■ Estratto del testo
>>

Sempre atteso e sempre sorprendente: Julian Cope non delude con England Expectorates.
Premessa: è probabile che questa sia la prima recensione in italiano del nuovo lavoro di Julian Cope, England Expectorates (Head Heritage). Il disco l’ho ordinato sul suo sito il giorno dell’uscita ed è, miracolosamente, giunto dopo circa due settimane da Albione, quindi i tempi postali si son ridotti rispetto all’ultimo Stranglers che arrivò dopo due mesi e, soprattutto, scordatevi di trovarlo in streaming o affini, quindi spero primizia assoluta e vanto per TTR.
Eccomi qui quindi nuovamente ad affrontare un disco di Julian Cope, artista che, dalle sponde del Lago Placido sul finire degli anni 70, è arrivato a questo 2022 con 13 canzoni leggeressimamente fuori tempo massimo in termine di testi ma che sono vestite di quella acidissima e personalissima foggia psichedelica che consegnò nel passato songs preziose e godibilissime. Cope ha virato verso generi non proprio confacenti al sottoscritto affrontando stoner, hard e pure qualche episodio pseudoambient, ma è nella sua capacità compositiva di canzoncine stranite e acidificate o di pura marca Teardrop Explodes che trova la mia più ampia, anzi, pure joy nella fruizione e qui ci siamo.

<<

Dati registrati
>>

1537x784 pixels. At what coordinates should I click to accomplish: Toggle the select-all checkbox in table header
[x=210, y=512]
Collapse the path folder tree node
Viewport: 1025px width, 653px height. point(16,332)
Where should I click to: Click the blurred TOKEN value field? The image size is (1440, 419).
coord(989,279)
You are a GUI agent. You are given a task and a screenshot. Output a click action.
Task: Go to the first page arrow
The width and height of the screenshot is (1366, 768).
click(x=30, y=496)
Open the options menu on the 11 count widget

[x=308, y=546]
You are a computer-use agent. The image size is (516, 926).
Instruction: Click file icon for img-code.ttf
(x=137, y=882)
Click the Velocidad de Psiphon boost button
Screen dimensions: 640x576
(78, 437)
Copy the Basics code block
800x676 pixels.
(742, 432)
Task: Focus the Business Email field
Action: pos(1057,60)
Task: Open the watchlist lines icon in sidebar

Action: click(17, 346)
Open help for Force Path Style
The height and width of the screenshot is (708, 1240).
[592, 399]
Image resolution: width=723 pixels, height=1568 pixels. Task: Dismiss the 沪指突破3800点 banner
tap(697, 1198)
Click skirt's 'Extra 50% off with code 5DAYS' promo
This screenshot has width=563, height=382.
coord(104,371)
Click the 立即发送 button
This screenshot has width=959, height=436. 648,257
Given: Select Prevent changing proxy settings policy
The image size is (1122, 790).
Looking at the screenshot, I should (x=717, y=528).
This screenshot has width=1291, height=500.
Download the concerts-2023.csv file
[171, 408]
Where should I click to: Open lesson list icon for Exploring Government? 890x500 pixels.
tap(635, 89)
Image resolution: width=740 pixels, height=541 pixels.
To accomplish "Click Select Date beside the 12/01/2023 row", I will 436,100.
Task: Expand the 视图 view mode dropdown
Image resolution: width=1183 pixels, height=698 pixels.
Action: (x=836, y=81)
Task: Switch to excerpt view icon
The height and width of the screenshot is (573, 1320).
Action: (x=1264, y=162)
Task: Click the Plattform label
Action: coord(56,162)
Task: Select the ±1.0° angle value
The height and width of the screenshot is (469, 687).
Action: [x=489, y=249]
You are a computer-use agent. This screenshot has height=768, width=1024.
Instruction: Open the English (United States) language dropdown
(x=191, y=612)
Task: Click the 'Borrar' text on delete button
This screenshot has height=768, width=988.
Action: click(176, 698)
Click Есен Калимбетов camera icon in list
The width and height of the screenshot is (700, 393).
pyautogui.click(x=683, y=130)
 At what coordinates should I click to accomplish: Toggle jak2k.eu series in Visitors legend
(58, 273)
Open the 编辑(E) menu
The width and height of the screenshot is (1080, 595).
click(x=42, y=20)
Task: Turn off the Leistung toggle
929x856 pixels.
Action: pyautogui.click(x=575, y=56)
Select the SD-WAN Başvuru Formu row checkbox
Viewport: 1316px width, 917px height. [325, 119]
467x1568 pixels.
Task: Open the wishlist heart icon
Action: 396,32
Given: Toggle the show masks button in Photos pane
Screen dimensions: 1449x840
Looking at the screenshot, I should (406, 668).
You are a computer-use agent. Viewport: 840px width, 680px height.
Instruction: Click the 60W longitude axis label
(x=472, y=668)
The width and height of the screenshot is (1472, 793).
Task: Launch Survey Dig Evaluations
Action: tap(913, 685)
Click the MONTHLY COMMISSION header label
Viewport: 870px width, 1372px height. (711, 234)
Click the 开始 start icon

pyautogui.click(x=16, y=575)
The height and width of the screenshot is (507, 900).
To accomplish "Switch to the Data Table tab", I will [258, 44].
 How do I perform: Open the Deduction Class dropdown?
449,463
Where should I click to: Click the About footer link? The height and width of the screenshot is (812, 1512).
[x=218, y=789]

<<

■ Esercizi
• a. Quante canzoni contiene England Expectorates secondo la recensione?
• b. Trascriva fedelmente dalla recensione il passo che comincia con "Sempre atteso e" e si conclude con "vanto per TTR.".

■ Soluzioni
• a. Contiene 13 canzoni.

• b.
Sempre atteso e sempre sorprendente: Julian Cope non delude con England Expectorates.
Premessa: è probabile che questa sia la prima recensione in italiano del nuovo lavoro di Julian Cope, England Expectorates (Head Heritage). Il disco l’ho ordinato sul suo sito il giorno dell’uscita ed è, miracolosamente, giunto dopo circa due settimane da Albione, quindi i tempi postali si son ridotti rispetto all’ultimo Stranglers che arrivò dopo due mesi e, soprattutto, scordatevi di trovarlo in streaming o affini, quindi spero primizia assoluta e vanto per TTR.